Different material has different values of work function and stopping potential. It is the property of the material which defines how much energy is needed to eject an electron from the surface of a metal. For example, ejecting electrons out is easiest in metals such as tungsten.
Formula used:
$\dfrac{hc}{\lambda} = W_\circ + eV$

Complete answer:
Work function – It is defined as the minimum energy required to eject an electron from the surface of the material.
Threshold wavelength – It is defined as the maximum wavelength of the incident photon/ energy so that the electron can be ejected out of the surface.
Stopping potential – The minimum electric potential needed to stop the moving electron after getting ejected from the surface of the metal.

Now, for the first case, $\lambda = \lambda_1$
Thus using $\dfrac{hc}{\lambda} = W_\circ + eV$, we get
$\dfrac{hc}{\lambda_1} = W_\circ + eV$ . .. . 1
Now, for second case, $\lambda = \lambda_2 \ and \ V_o = 3V$
$\implies \dfrac{hc}{\lambda_2} = W_\circ + 3eV$ . .. . 2
Now, multiplying equation (1) with 3, we get;
$\dfrac{3hc}{\lambda_1} = 3W_\circ + 3eV$ . .. . 3
Now, subtracting (2) from (3), we get;
$hc\left[\dfrac{3}{\lambda_1} - \dfrac{1}{\lambda_2} \right]= 2W_\circ$
$\implies W_\circ = \dfrac{hc}{2}\left[ \dfrac{3}{\lambda_1} - \dfrac{1}{\lambda_2} \right]$
Now, in case (3), using $\dfrac{hc}{\lambda} = W_\circ + eV$, we get;
$\dfrac{hc}{\lambda_3} = W_\circ + eV_x$
Putting $\implies W_\circ = \dfrac{hc}{2}\left[ \dfrac{3}{\lambda_1} - \dfrac{1}{\lambda_2} \right]$, we get;
$\dfrac{hc}{\lambda_3} = \dfrac{hc}{2}\left[ \dfrac{3}{\lambda_1} - \dfrac{1}{\lambda_2} \right] + eV_x$
$\implies eV_x = \dfrac{hc}{1} \left[ \dfrac{1}{\lambda_3}+\dfrac{1}{2\lambda_2} -\dfrac{3}{2\lambda_1} \right]$
$\implies V_x = \dfrac{hc}{e} \left[ \dfrac{1}{\lambda_3}+\dfrac{1}{2\lambda_2} -\dfrac{3}{2\lambda_1} \right]$

So, the correct answer is “Option B”.

Note:
Now, according to the law of conservation of energy, the energy of the incident photon will go in first ejecting the electron and then in the kinetic energy of the electron.

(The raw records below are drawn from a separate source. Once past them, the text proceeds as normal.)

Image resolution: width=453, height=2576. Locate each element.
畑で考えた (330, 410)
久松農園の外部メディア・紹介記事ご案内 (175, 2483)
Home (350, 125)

Now, stopping potential is the minimum potential required to stop the most energetic photo electron. Hence in order to stop the moving electron, all the kinetic energy of the photoelectron must get converted to the potential energy of the electron so that it can come to stop. So the magnitude of kinetic energy and potential energy will be the same.